SHORT TASK 1:
In the text below about the center of mass of stacked bricks, list every term added together in the first line of the sum for the total mass M'.
SHORT TASK 2:
Proceed with the explanation of the brick center-of-mass problem below, starting from its last line.

--- Start of DOCUMENT TEXT ---

Question

An infinite number of bricks are placed one over the other as shown in the figure. Each succeeding brick having
half the length and breadth of its preceding brick and the mass of each succeeding bricks being
1/4th of the preceding one, take 'O' as the origin, the x-coordinate of centre of mass of the system of bricks is:-

:​

Answer 1

Answer:

$\frac{3a}{7}$

Explanation:

The figure is attached

The centre of mass of each blocks will lie in the middle

Let the mass of the lower most brick be M

The centre of mass will act in the middle of the blocks

Let the length of this block is a

The horizontal distance of centre of mass of M from O = $\frac{L}{2}$

Similarly the mass of the block just above it will be $\frac{M}{4}$

The horizontal distance of centre of mass of M/2 from O = $\frac{L}{4}$

Similarly for the other blocks mass and distance can be calculated

Sum of all the masses

$M'=M+\frac{M}{4}+\frac{M}{16}+\frac{M}{64}+.........$

$\implies M'=M(1+\frac{1}{4}+\frac{1}{4^2}+\frac{1}{4^3}+.........$

$\implies M'=M(\frac{1}{1-(1/4)}$         (sum of infinite GP)

--- End of DOCUMENT TEXT ---
--- Start of GIVEN INFORMATION ---

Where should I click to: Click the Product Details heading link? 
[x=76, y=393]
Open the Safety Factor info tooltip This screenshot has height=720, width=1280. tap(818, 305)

--- End of GIVEN INFORMATION ---

WRITTEN REPLY 1:
M, M/4, M/16, M/64

WRITTEN REPLY 2:
$\implies M'=M(\frac{4}{3}$  

Therefore,

$x_{com}=\frac{\Sigma Mx}{M'}$

or, $M'x_{com}=\Sigma Mx$

$\implies M'x_{com}=M\times \frac{a}{2}+\frac{M}{4}\times\frac{a}{4}+\frac{M}{4^2}\times\frac{a}{8}+.....$

$\implies M'x_{com}=\frac{Ma}{2}[1+\frac{1}{8}+\frac{1}{64}+.....$

$\implies M'x_{com}=\frac{Ma}{2}[1+\frac{1}{2^3}+\frac{1}{2^6}+\frac{1}{2^9}.....$

$\implies M'x_{com}=\frac{Ma}{2}(\frac{1}{1-(1/2^3)})$     (Sum of an infinite GP)

$\implies M'x_{com}=\frac{Ma}{2}(\frac{1}{1-(1/8)})$

$\implies M'x_{com}=\frac{Ma}{2}\times\frac{8}{7}$

$\implies M'x_{com}=\frac{4Ma}{7}$

$\implies x_{com}=\frac{4Ma}{7M'}$

$\implies x_{com}=\frac{4Ma}{7}\times\frac{3}{4M}$

$\implies x_{com}=\frac{3a}{7}$

Hope this helps.